Now, don’t get me wrong. I support freedom of religion and religious expression. I believe we all benefit from a society in which all are free and able to practice our beliefs without recourse or reprisal. I would never want to see State enforced religion… EVER. However, I would love nothing more than everyone to choose become a Christian. How could I not, it is the only logical conclusion of my theology and theology is important. To say otherwise would be inconsistent with my beliefs, dishonest, and hypocritical.

So where then do we draw then line? If I say I want everyone to be a Christian that would appear to some as ideologically imperialist, yet so might it to say that everyone should consider all religious viewpoints equally valid. And there in lies the rub. Is it OK for me to say that I love Hindus, Buddhist, and Muslims; that I would would fight for their right to freely and peacefully practice their beliefs; even though I consider those beliefs deeply mistaken and if given the opportunity would share (gently and respectfully) what I believe to be the truth? If it isn’t, then I would say that the religious pluralist is not much different from the religious exclusivist, since they too want everyone to share their views on religion.

Thanks for making me think, and for listening to me think out loud.

5 Likes

Hmmm… if I might politely add something, I have from time to time dreamed of asking an alien race if an infinite series can be formed through sequential addition… yes I am that big of an apologetics geek.

2 Likes

Of course, my pleasure. I also enjoy thinking about such matters, especially with someone as thoughtful and gracious as yourself. In the interest of gentle pushing I would return the favor by pointing out that no one knows God in the objective, detailed way they may know cars or mathematics or insects. Whatever God/gods may be, they aren’t the kind of thing we can study up close. We can confess what it is in our experience which persuades us of the truth of our belief, but the only thing we can study in detail is the history of what other people have thought and written down as theology. I anticipate you thinking but what about revelation, miracles and prophets?
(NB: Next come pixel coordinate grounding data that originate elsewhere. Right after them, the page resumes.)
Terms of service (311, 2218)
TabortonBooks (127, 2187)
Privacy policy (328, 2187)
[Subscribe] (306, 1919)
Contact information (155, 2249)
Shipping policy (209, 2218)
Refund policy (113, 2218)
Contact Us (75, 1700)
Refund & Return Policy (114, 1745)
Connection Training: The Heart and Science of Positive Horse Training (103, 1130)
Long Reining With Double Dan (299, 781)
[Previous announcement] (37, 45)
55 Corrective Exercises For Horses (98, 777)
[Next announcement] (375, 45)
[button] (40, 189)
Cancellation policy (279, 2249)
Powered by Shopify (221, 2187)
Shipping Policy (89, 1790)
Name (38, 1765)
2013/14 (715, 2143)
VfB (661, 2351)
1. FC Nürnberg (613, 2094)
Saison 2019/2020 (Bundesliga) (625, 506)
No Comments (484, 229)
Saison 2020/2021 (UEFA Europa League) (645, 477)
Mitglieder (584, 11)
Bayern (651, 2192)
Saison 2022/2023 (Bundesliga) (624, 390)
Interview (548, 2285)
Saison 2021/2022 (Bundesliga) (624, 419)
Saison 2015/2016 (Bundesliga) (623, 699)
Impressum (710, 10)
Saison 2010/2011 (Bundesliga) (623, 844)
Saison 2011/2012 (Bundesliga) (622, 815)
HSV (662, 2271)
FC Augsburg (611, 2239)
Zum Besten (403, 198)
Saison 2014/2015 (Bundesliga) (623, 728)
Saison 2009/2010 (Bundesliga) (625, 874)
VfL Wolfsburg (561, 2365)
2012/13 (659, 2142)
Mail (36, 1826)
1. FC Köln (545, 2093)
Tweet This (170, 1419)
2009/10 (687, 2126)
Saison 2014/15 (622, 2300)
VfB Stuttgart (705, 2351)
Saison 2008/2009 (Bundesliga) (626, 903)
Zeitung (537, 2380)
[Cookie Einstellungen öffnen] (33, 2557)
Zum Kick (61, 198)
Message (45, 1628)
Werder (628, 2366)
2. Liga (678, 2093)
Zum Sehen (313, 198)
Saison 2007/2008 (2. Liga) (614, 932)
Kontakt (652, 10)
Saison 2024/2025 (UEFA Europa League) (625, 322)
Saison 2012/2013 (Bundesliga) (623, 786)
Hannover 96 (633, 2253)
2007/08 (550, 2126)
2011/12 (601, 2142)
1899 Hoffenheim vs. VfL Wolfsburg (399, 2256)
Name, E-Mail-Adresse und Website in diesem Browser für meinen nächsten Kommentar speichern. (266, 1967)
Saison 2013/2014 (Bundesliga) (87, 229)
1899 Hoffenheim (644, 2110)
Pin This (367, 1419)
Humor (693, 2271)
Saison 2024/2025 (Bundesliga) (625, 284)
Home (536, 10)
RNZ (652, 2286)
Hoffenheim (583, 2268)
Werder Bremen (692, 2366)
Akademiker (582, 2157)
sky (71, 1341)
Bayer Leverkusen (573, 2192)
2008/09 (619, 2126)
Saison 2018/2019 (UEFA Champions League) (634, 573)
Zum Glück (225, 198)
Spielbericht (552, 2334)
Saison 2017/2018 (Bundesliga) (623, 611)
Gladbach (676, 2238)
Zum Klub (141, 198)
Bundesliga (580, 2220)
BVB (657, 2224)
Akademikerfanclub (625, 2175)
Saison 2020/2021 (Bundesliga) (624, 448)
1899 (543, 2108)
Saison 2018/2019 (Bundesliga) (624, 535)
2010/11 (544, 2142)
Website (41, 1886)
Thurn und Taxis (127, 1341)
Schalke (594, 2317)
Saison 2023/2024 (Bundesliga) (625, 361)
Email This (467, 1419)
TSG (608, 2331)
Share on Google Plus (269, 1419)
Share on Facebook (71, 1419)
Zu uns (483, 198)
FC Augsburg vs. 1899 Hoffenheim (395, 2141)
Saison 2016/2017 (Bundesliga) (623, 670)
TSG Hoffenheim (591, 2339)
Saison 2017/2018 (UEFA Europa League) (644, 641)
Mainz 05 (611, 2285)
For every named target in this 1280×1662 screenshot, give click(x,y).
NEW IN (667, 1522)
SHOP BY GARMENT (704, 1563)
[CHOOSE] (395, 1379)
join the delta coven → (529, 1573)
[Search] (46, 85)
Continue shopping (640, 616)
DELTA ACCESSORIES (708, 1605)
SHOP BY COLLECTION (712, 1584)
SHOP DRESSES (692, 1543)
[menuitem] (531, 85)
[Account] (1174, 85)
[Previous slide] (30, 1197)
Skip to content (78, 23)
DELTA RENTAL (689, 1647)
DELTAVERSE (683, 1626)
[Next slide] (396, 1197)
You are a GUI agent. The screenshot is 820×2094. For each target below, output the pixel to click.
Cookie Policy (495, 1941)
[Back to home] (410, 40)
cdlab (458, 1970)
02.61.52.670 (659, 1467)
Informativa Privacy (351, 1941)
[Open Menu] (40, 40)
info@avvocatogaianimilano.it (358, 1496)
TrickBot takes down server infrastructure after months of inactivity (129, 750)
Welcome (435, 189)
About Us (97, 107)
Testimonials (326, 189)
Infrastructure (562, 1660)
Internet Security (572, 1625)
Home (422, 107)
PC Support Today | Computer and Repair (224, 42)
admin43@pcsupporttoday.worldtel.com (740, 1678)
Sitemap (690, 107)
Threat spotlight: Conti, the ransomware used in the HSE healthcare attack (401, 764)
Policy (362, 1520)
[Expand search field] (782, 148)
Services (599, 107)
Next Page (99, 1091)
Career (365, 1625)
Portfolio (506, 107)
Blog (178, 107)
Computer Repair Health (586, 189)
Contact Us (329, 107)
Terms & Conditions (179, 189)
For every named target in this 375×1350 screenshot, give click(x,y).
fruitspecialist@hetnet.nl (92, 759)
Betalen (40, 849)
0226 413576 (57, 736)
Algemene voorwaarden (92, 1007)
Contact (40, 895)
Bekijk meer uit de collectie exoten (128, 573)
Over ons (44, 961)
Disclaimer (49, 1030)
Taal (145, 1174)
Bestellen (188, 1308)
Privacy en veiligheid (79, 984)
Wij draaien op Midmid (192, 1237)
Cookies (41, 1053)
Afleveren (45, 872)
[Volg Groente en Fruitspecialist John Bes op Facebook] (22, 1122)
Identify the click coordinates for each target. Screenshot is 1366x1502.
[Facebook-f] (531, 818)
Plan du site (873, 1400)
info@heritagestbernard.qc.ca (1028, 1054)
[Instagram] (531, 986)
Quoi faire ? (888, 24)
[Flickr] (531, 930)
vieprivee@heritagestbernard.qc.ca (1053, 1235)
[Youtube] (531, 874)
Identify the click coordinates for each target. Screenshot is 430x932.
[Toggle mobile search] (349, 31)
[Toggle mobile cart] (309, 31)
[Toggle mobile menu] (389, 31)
To that all I can say is we must all claim the truth that calls us and enriches our understanding of what we are here for. Those of us content with the truth we hold now, you and I for example, will have a hard time being persuaded by arguments in favor of what other people believe. That is as it should be since we don’t so much choose such truth for reasons as recognize it. Regardless the truth regarding what is sacred is not something we can be pushed toward by rational arguments; it is instead something that draws us or else it doesn’t.

3 Likes

We certainly cannot comprehend God, as in surround him in knowledge as we can more or less can with some things physical – it’s not for nothing he is called ‘inscrutable’ in a couple of places in the Bible. But we can certainly know, as in apprehend, much of him in what he has explicitly and implicitly and logically revealed to us. How many blind men were there ‘apprehending’ the elephant? We have way more data and true knowledge about God than all of them did about the elephant. I think that also says something about the meaning of life.

I would add God cannot be known in the way a flea can, and neither can there be an infinite number of those things. Yet he can be known better than that, as an infinite being who makes himself known to us in the most unexpected ways.

1 Like

I bet we cannot dictate to him how he must do it, huh.

I don’t know. It’s a start at least. And I’m sure the regular non-Christians here have prayed and seen some contradictory things. I really don’t know their stories. I’m a 46 yo guy who has spent nearly 25 years as a Christian.

In one of those Asbury articles I shared, something was said about the surpassing worth of a single moment of the Divine. It’s pretty awesome how that can change anyone’s mind. I remember Edwards said one of the marks of the First Great Awakening, was that old people who were hardened in their unbelief, came to Christ. I’d like to think that God can do it again, I know he can because he did it for me. A single touch of his Spirit.